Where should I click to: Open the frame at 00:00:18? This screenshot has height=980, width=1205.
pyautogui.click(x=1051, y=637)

^^^^

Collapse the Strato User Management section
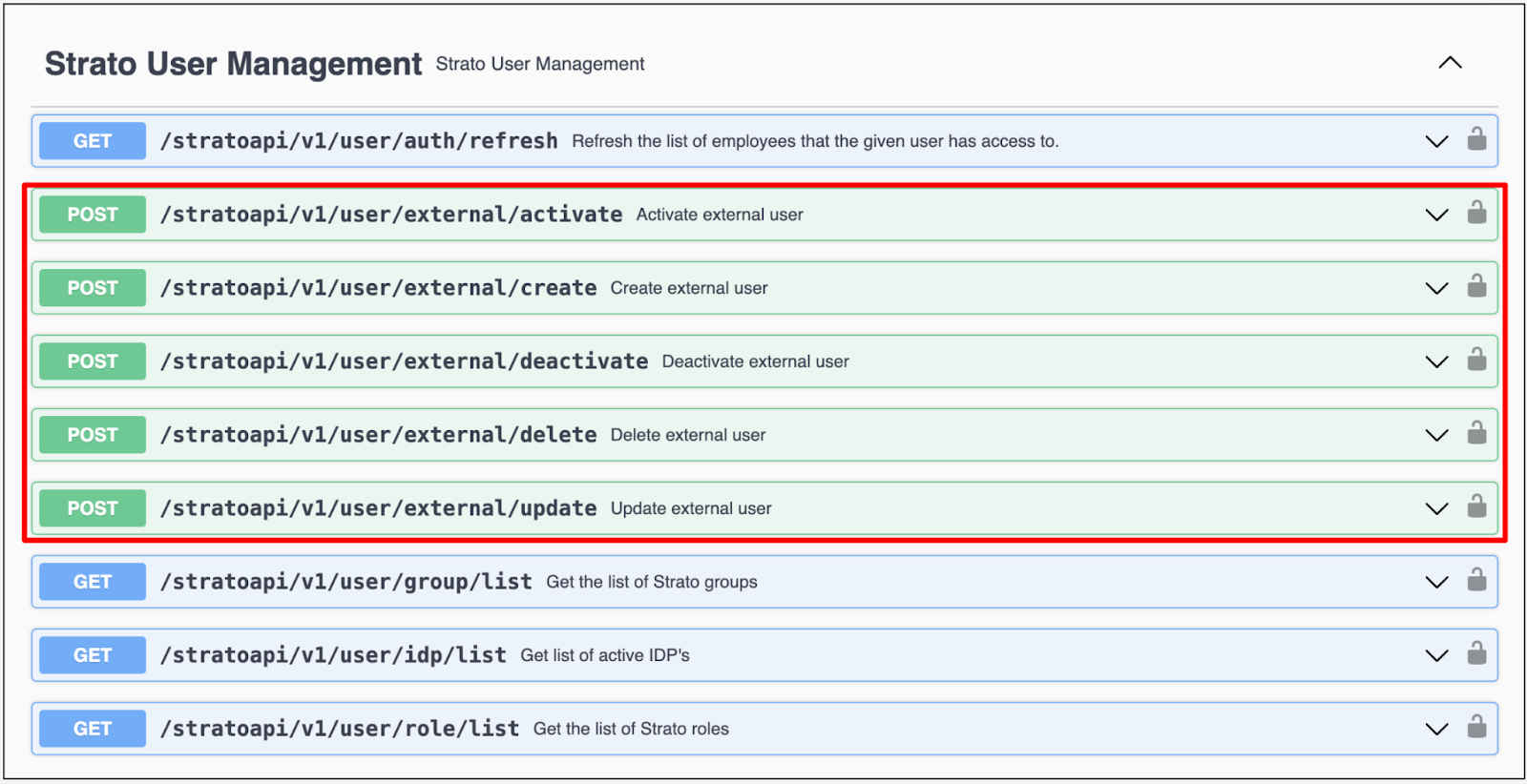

^^^^

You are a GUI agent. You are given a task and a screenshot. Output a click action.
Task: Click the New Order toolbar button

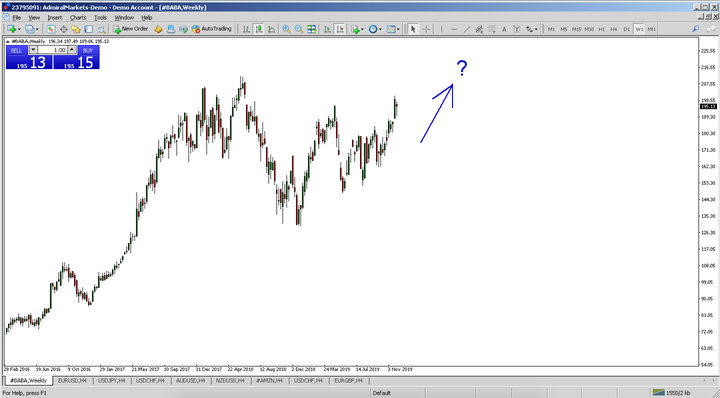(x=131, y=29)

^^^^

> [Exercise]
Swap "toolbar button" for "menu item" in the records from the line with "You are a GUI" to the line with "(x=131, y=29)", and write out only those lines with nothing else changed. Leave the pictures out.

> [Exercise answer]
You are a GUI agent. You are given a task and a screenshot. Output a click action.
Task: Click the New Order menu item

(x=131, y=29)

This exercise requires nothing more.